次回の放送は令和元年7月28日 10:00からです

番組の趣旨

九州の武士、いわゆる鎮西武士団はなぜ強いのか。その理由のひとつが国防意識です。古来、九州は日本の防衛の最前線でした。古代は「防人」、中世は「元寇」と大陸や朝鮮半島からの脅威に絶え間なくさらされてきたため、防衛意識が必然的に培われ、将兵を鍛えたのです。

二つ目は教育です。その強さの源泉には戦国時代から江戸時代に培われた藩校教育をはじめ、その土地ならではの「武士道」があります。朝鮮出兵で獅子奮迅の活躍をした加藤清正、立花宗茂や島津軍をはじめ、福岡黒田藩、細川家と連なる肥後藩など雄藩が多くあります。「士は節義を嗜(たしな)み申すべく候」で始まり「上に諂(へつら)わず、下は侮らず・・・」と幼少から叩き込まれました。そうした武士道教育の伝統と文化が鎮西武士を形成していったのです。

昭和19年(1944)、日本軍と戦っていた中国・国民党の蒋介石は、全軍に対してこう訓示しました。 「拉孟(らもう)において、騰越(とうえつ)において、日本軍の善戦健闘に比べてわが軍の戦績がどんなに見劣りするか。予は甚だ遺憾に堪えない」と。

蒋介石が称えた日本軍こそ、九州出身者で構成された第18師団(通称菊兵団)と第56師団(通称龍兵団)でした。中国・ビルマ国境において、拠点を守り、わずか数百から数千の陣容で、万を越す敵兵を4ヶ月にわたって釘付けにしました。

そうした日本軍の強さに学ぼうと、昭和24(1949)年7月、大陸での国共内戦に敗れ台湾に部隊を撤退させた蒋介石は、軍の再建支援を元支那派遣軍総司令官、岡村寧次(やすじ)大将にもとめます。その要請に応えて秘密裡に創設されたのが、富田直亮少将の「白団(ぱいだん)」でした。その後、軍事支援は昭和44(1969)年までの20年もの永きにわたって続けられ、現在の中華民國(台湾)の国軍の基礎が築かれたのです。

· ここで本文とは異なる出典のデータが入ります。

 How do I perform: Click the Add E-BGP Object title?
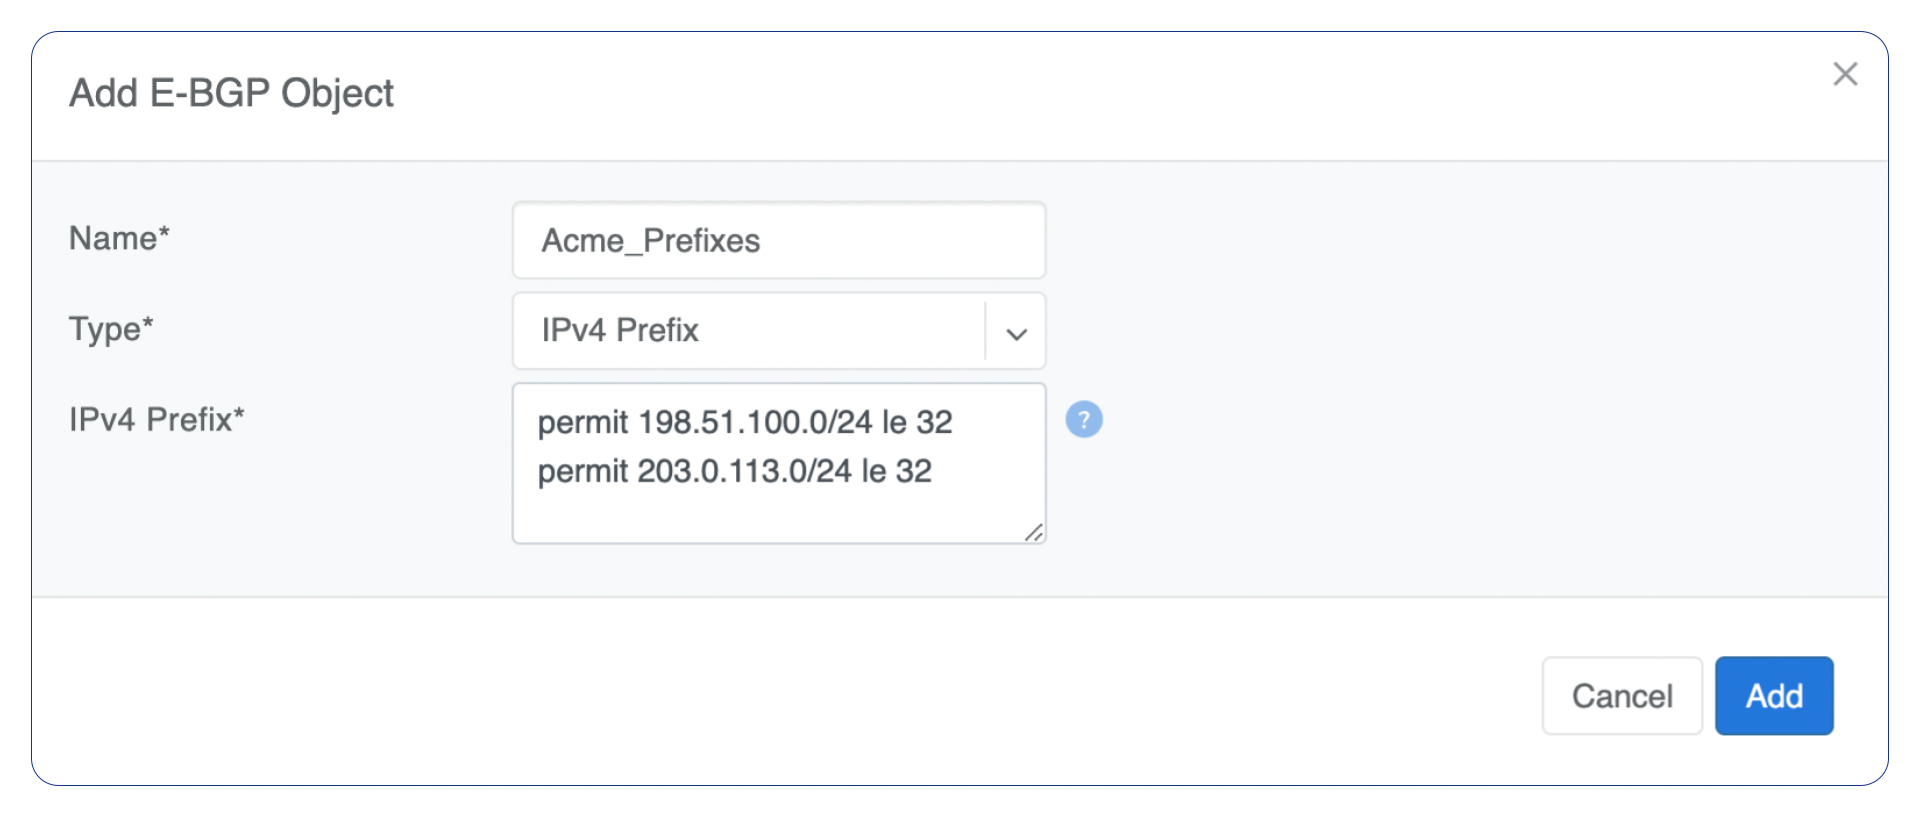[x=231, y=93]
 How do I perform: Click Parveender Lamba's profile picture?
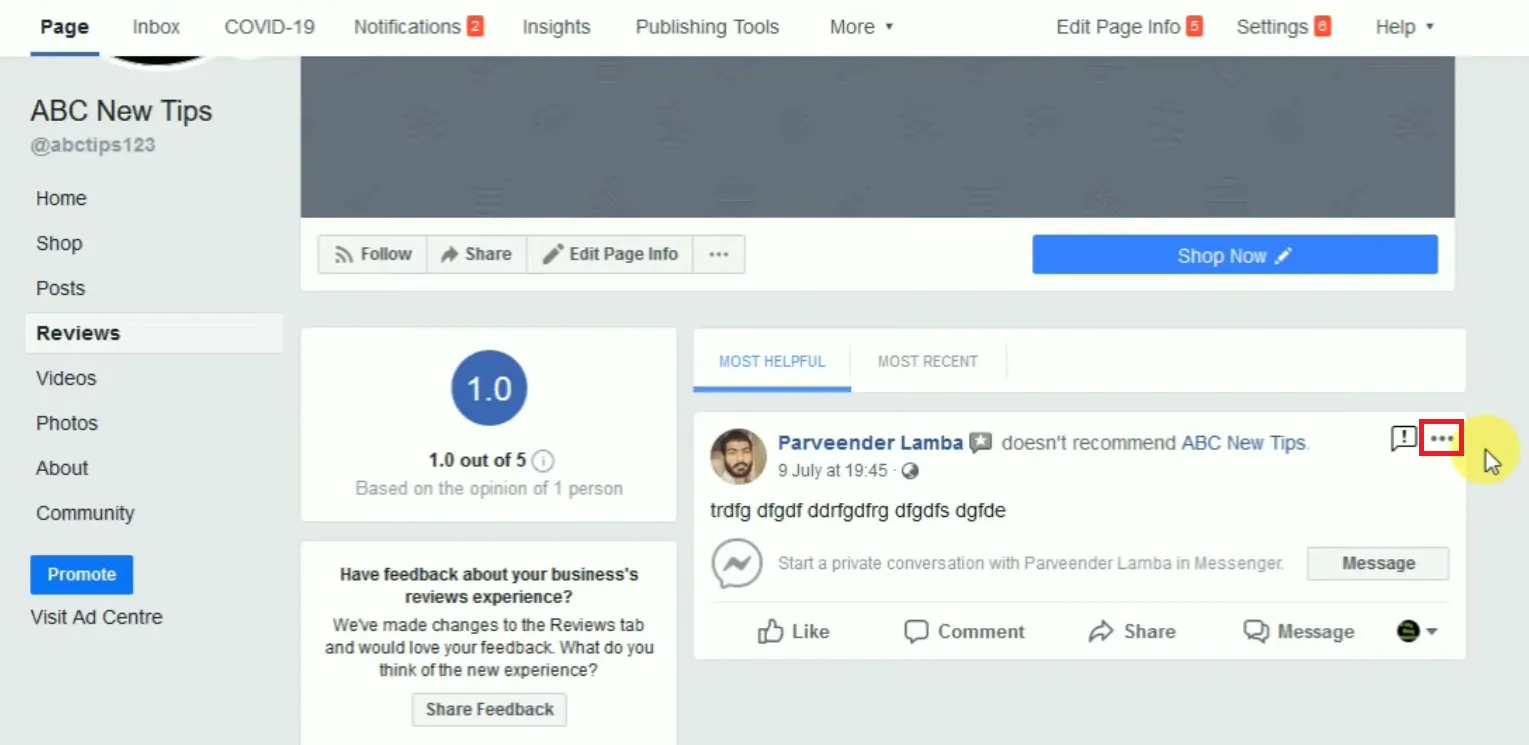[738, 457]
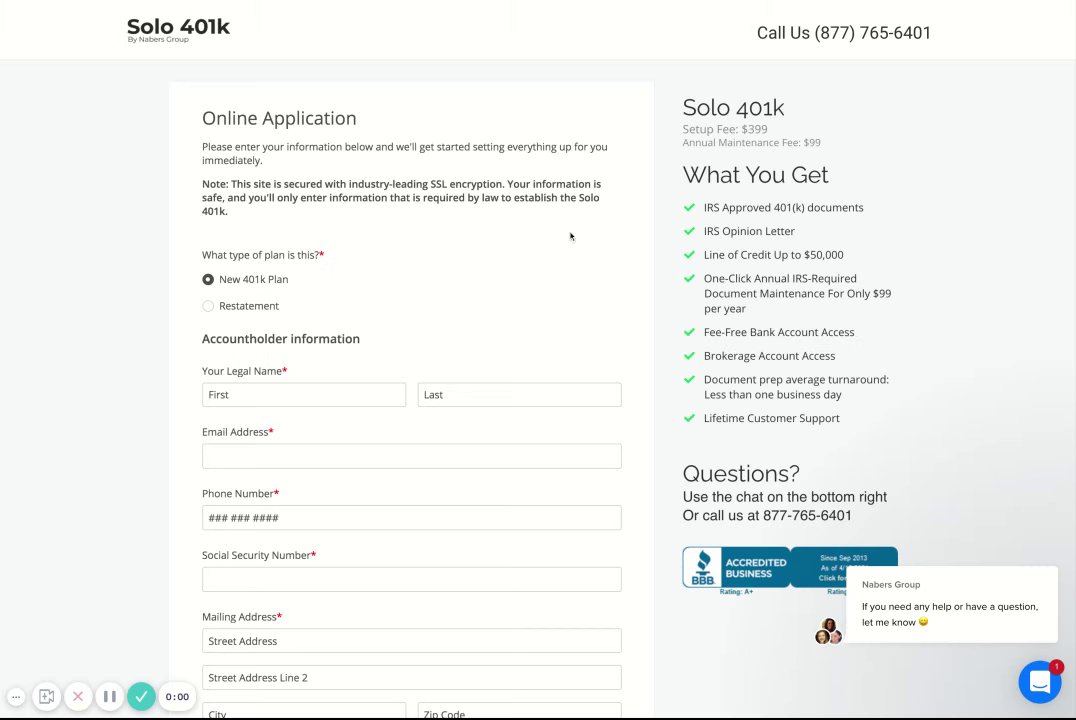Click the Solo 401k logo
The width and height of the screenshot is (1076, 720).
178,30
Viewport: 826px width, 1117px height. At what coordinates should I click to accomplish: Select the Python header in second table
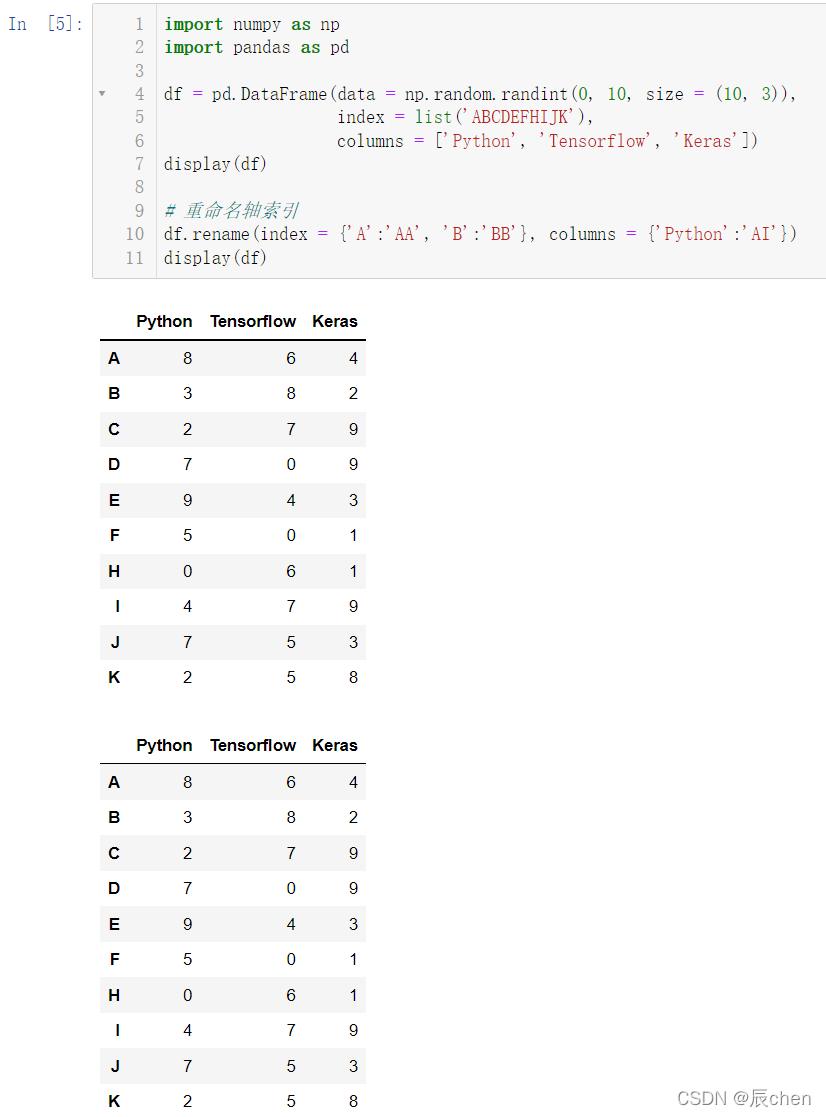coord(164,745)
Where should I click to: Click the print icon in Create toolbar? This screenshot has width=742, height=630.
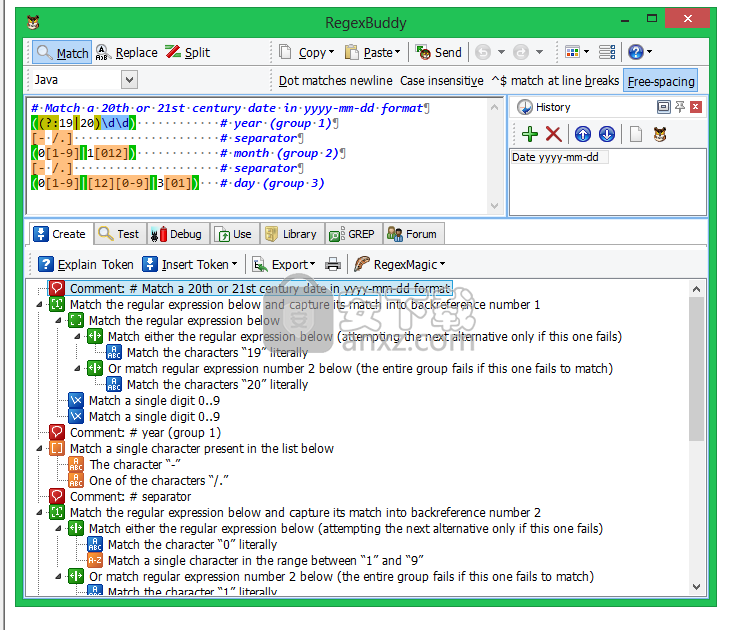333,264
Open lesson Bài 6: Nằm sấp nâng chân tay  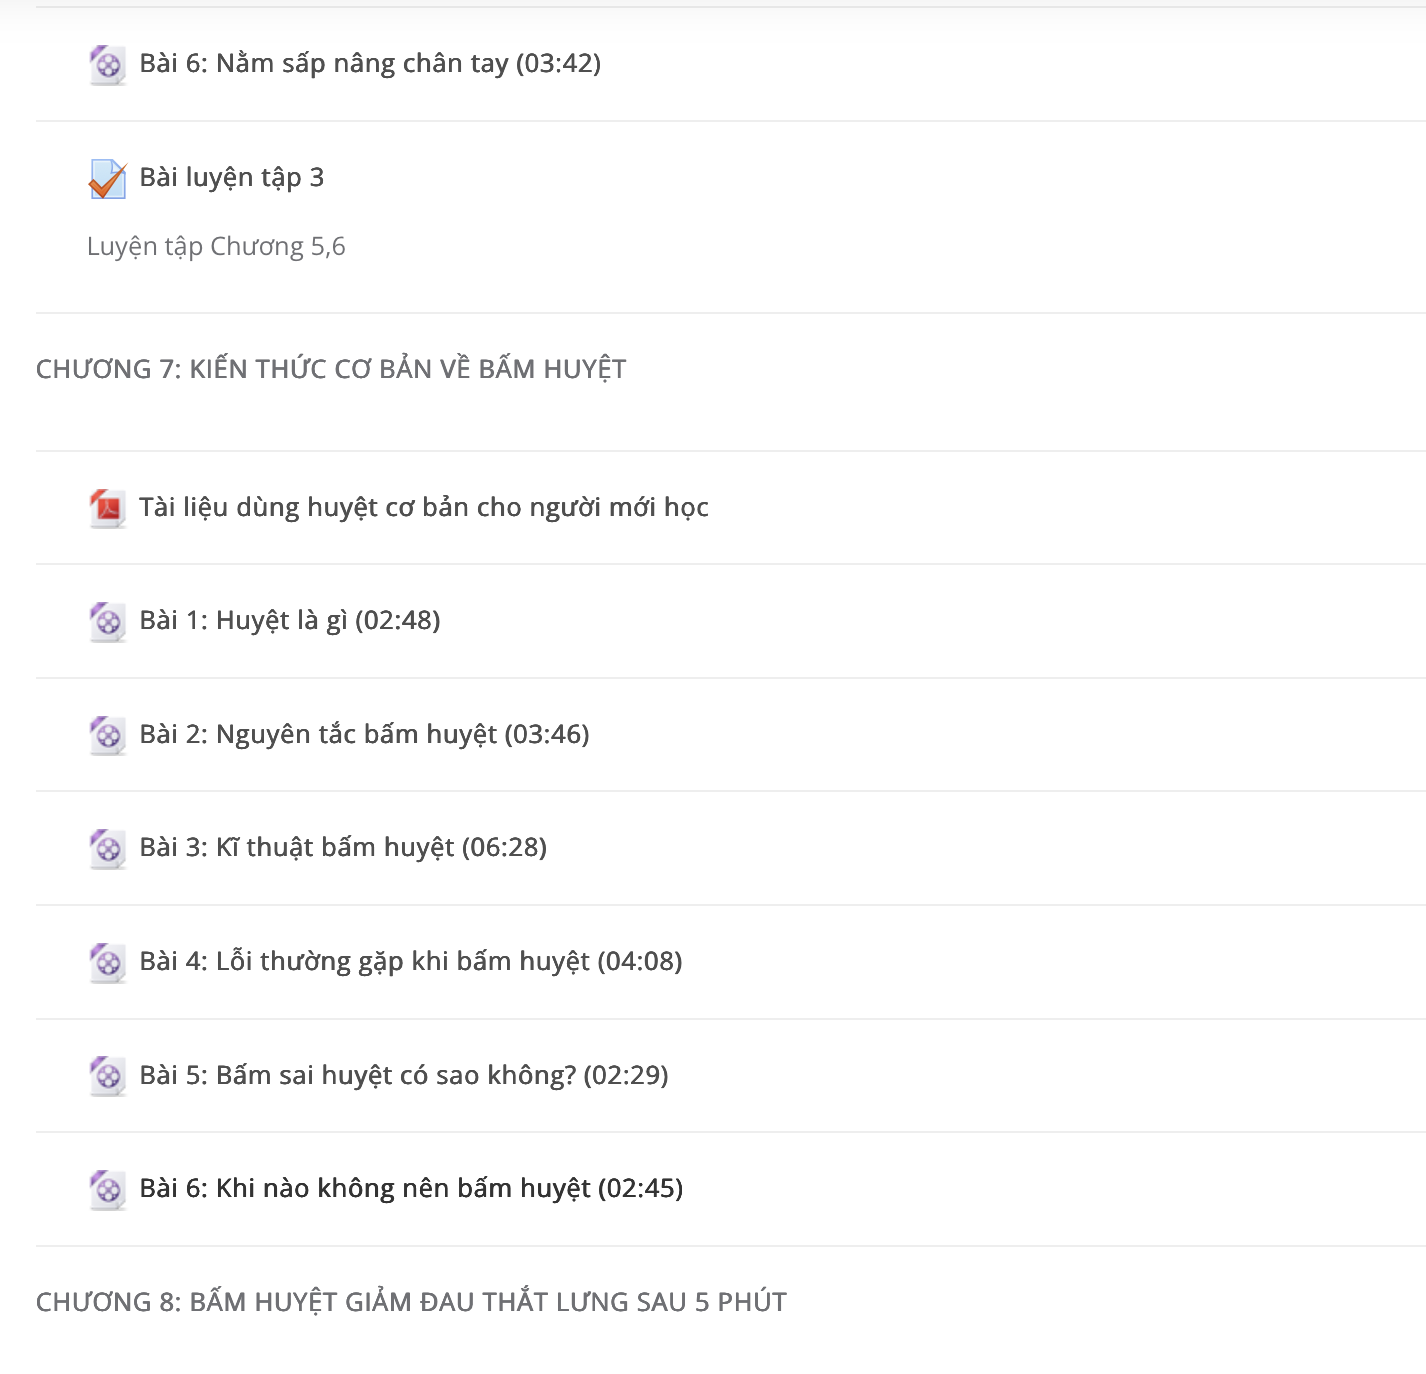(x=370, y=64)
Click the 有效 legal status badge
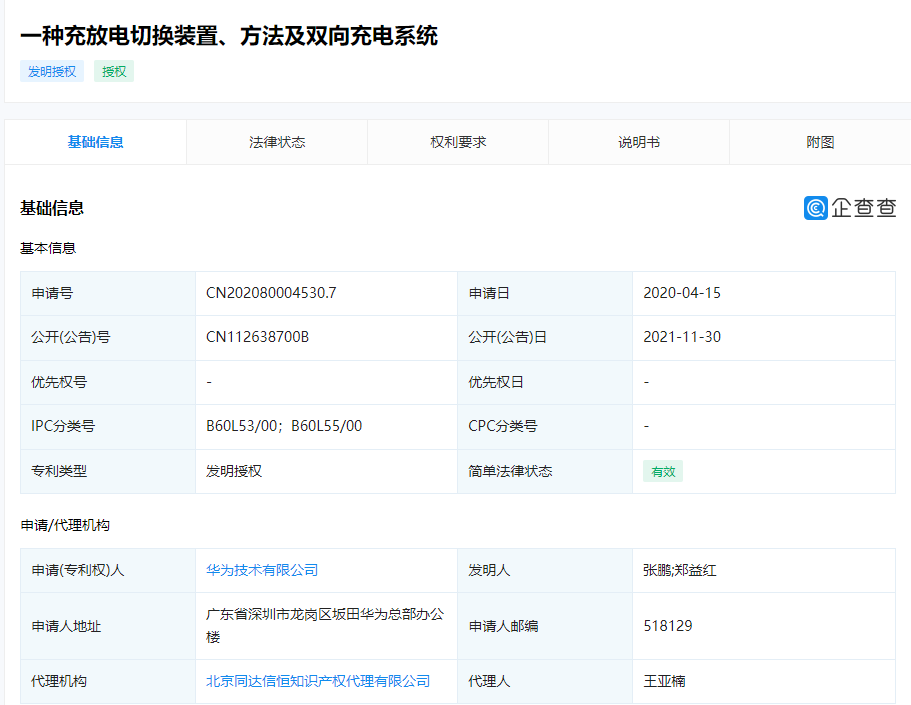This screenshot has width=911, height=705. click(663, 472)
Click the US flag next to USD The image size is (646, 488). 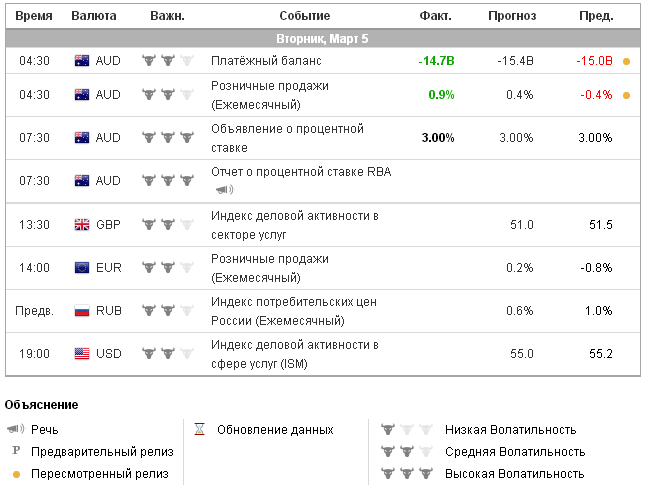pyautogui.click(x=82, y=353)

今回は、豊臣秀吉の天下統一に関わり深い大宰府の四王寺山にある岩屋城で、天正14年(1586)、4万5千の島津軍を相手に14日間にわたる攻防を展開、763人全員が玉砕という苛烈な戦いをした高橋紹運公の生涯を通して、武士道の醸成と鎮西武士の誇り、台湾で見た「日本精神」の源流について考えてみたいと思います。

戦後74年も封印されてきた地元史をひも解くことにより、先人たちの公(おおやけ)に殉じる勇気ある生き方を知り、その死生観にふれることにより、学校教育から消された「武士道精神」や台湾に生きる「日本精神」に、私たちはより大きな発見をするに違いありません。